Provided data:
|---|

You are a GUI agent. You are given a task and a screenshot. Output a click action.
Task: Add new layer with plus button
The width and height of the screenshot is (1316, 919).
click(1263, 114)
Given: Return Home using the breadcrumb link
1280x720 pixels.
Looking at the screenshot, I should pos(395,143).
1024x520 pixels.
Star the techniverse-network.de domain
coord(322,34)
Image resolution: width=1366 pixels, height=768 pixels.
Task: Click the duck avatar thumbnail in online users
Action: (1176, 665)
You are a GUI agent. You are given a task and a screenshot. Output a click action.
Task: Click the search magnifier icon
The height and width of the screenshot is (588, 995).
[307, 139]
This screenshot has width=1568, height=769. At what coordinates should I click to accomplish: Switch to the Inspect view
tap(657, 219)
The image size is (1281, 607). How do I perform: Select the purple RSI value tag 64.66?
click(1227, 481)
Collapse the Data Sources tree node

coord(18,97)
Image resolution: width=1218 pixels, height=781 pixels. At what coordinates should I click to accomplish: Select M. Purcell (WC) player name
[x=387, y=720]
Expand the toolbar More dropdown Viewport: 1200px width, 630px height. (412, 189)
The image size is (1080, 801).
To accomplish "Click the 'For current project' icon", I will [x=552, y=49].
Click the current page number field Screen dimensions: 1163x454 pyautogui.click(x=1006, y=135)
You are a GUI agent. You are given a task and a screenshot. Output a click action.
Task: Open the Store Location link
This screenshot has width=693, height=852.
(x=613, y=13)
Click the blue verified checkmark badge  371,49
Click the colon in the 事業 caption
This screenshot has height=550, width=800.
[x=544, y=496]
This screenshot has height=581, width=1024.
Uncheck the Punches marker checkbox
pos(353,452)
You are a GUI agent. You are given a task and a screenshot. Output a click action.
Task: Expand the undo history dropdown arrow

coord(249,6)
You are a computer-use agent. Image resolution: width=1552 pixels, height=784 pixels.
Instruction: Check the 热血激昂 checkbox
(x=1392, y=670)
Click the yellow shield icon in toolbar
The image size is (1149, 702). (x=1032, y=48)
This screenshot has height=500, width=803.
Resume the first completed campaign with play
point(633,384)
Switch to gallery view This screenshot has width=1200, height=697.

|---|

Task:
Across all the entries, count the lines that contain the string "link", and give that number without anything else.

Output:
2